In Quebec, tuition contributes a fragment toward the overall cost of a student's post-secondary education. The population of the province as a whole – 2/3 of whom will not acquire a post-secondary education – is paying most of the bills. Whatever promises were made to the grandparents of today’s students, accessibility has improved, and those who benefit most directly from higher education should be expected to make a fair contribution toward its costs. Taxpayer resources that currently subsidize university tuitions could be used for any number of programs that have a greater benefit for all (for example, eliminating the need for a $200 surcharge on health care). The student leaders are portraying their fight as one for social justice. It is not or, at least, that is not how it began. At the outset it was no more than a struggle to maintain an entitlement program. Raising tuition fees would be more socially just than maintaining them artificially low. It may well be that the student protests have since morphed into a much larger cause or set of causes seeking social and economic reforms in Quebec, but the initial stimulus was anything but.

As a final note, it’s worth pointing out that many students have not joined the protest movement, and have been attempting to attend their classes throughout.

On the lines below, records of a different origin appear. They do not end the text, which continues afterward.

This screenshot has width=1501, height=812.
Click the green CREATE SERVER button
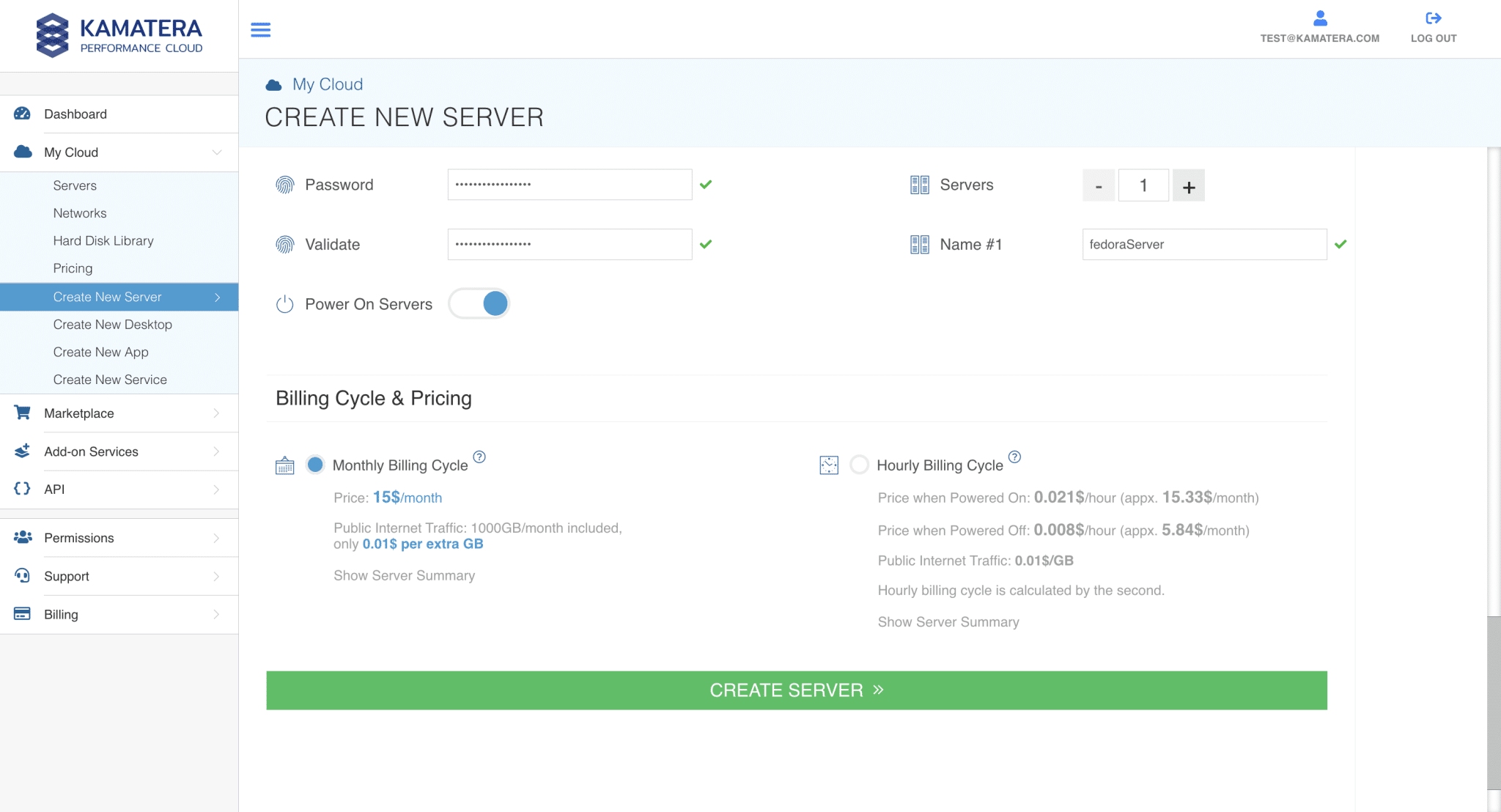[x=797, y=690]
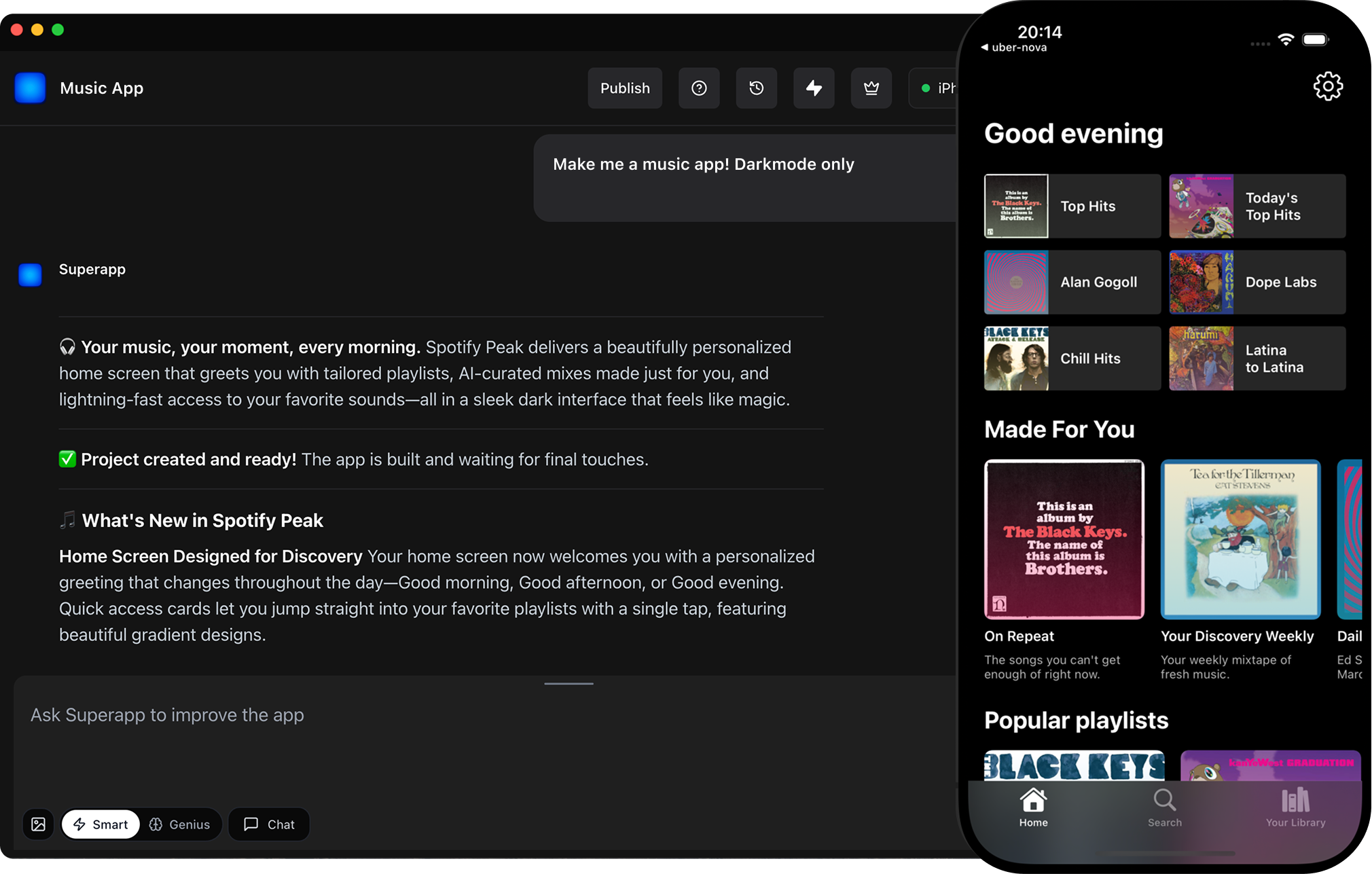The width and height of the screenshot is (1372, 874).
Task: Open version history clock icon
Action: pyautogui.click(x=756, y=88)
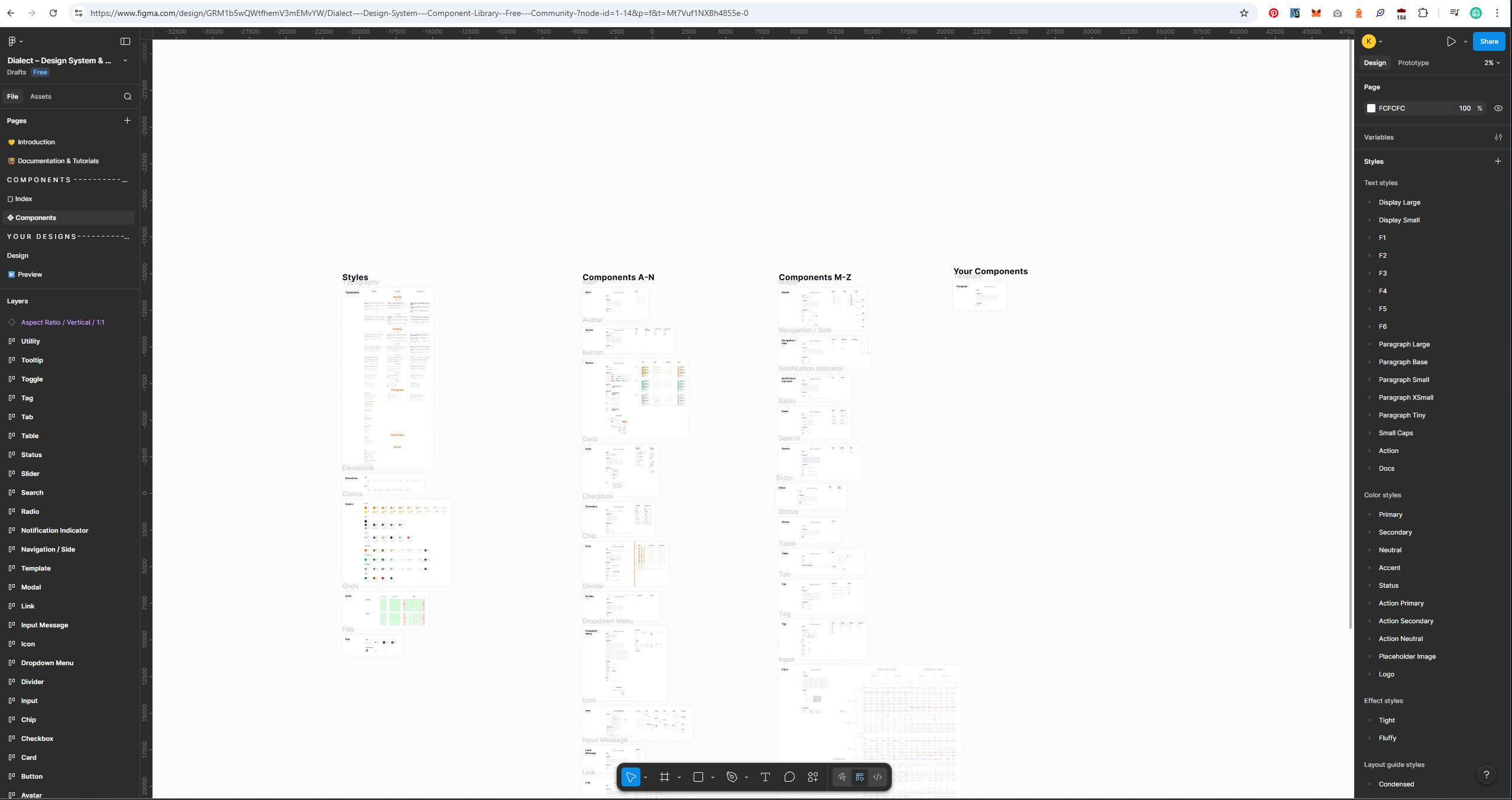Select the Comment tool
Viewport: 1512px width, 800px height.
coord(789,777)
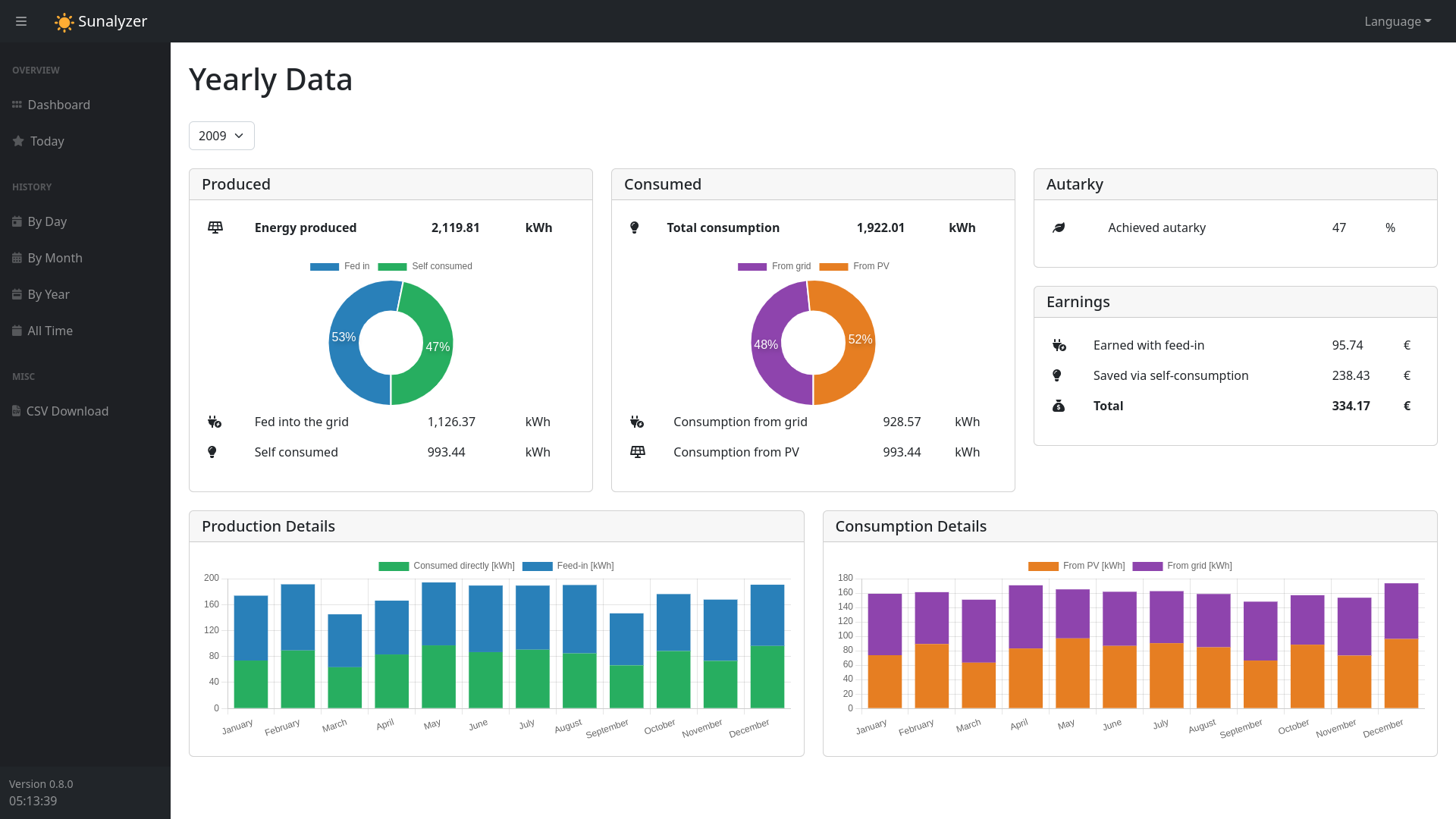The width and height of the screenshot is (1456, 819).
Task: Go to the Dashboard overview
Action: coord(58,105)
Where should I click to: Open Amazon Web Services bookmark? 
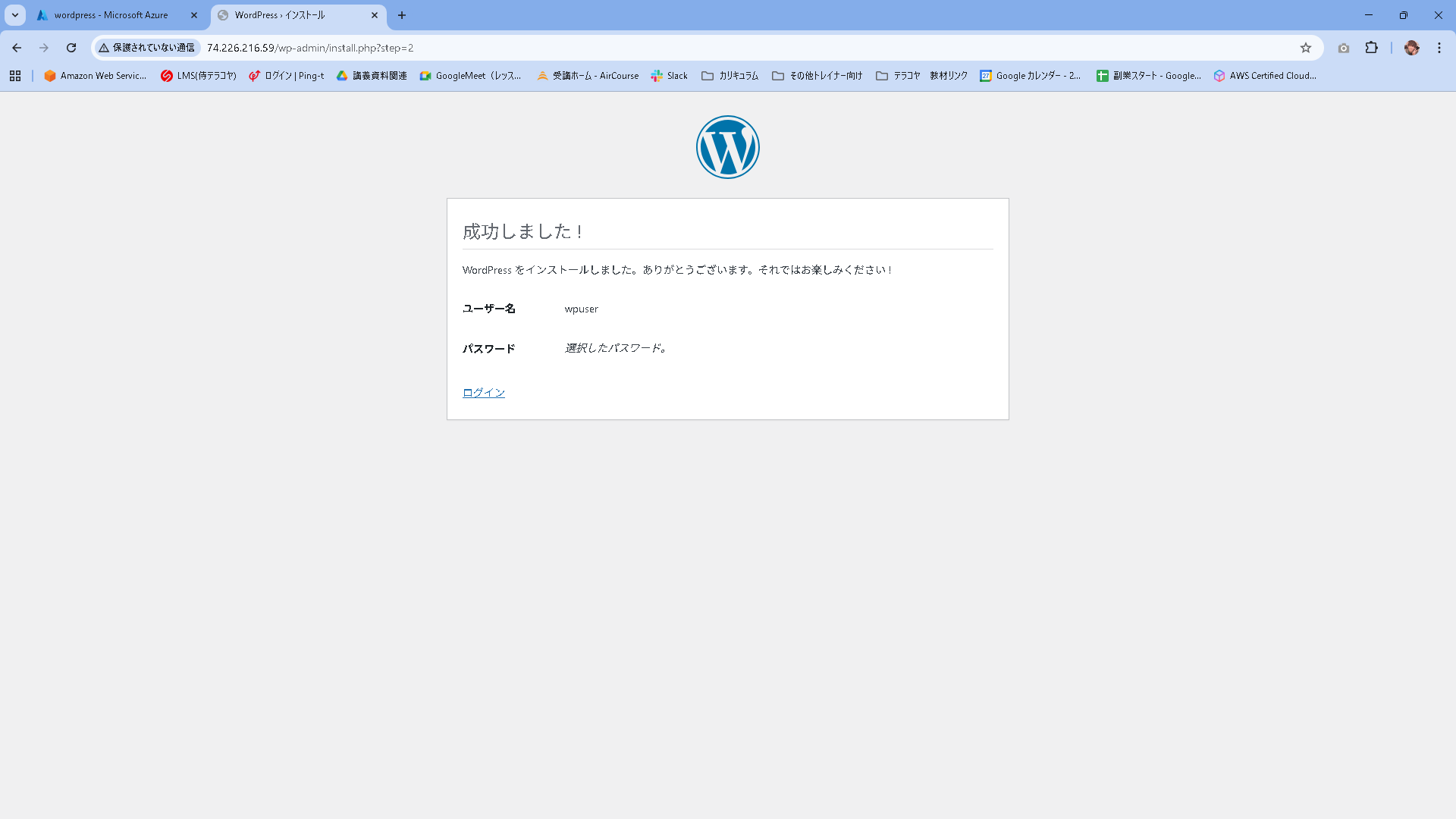tap(95, 76)
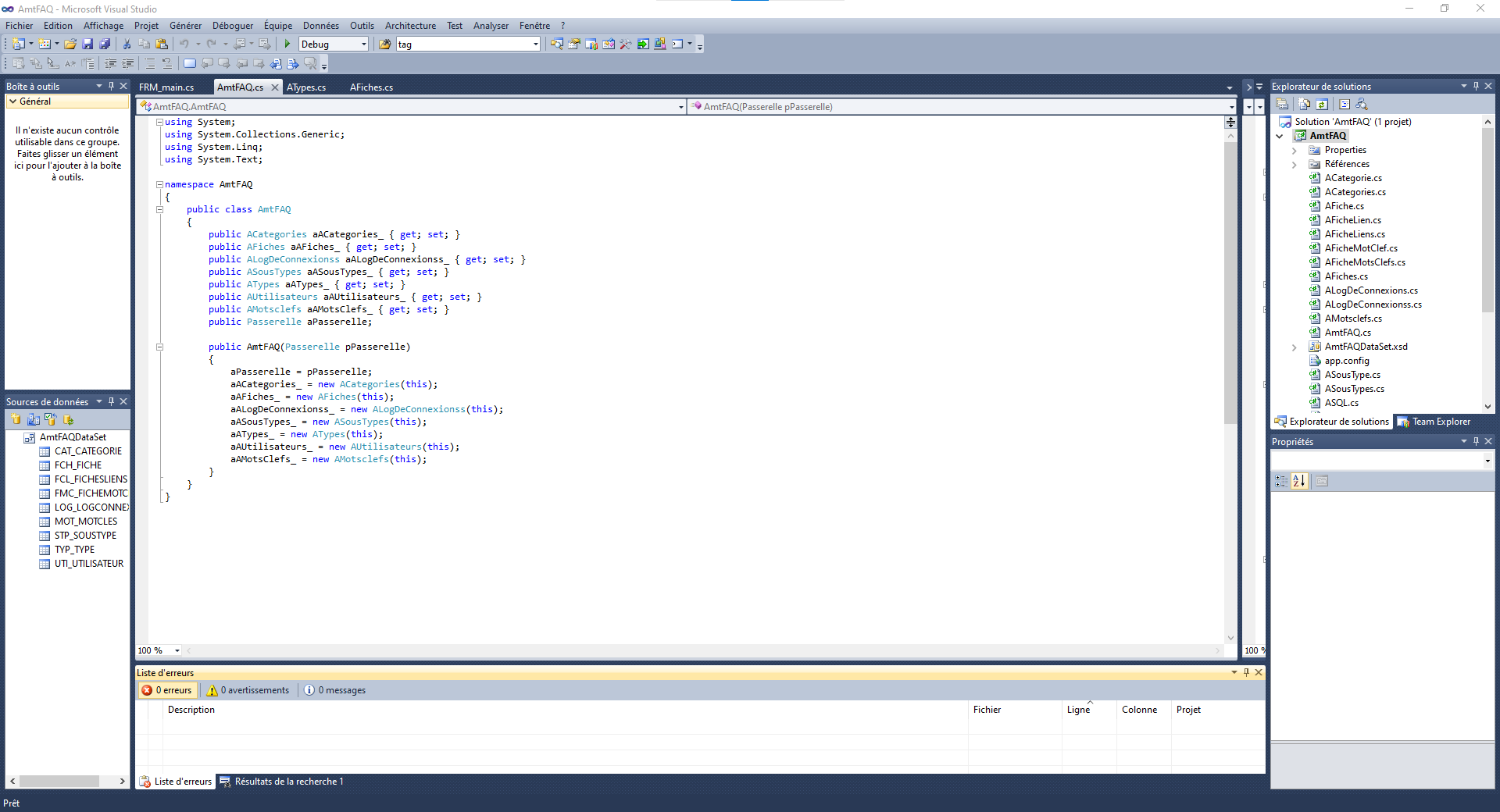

My sympathies and support lay with them. It troubles me to see them unable to attend classes because others block their access to campuses or cause such a ruckus that campuses must be closed to ensure personal safety. Those who do not attend class are free to do so, and should be respected for standing up for their beliefs, but they in turn should also be careful to respect the rights of those who do not share their cause.

1 comment:

Anonymous said...

Thanks for the Cole's notes version! Very informative.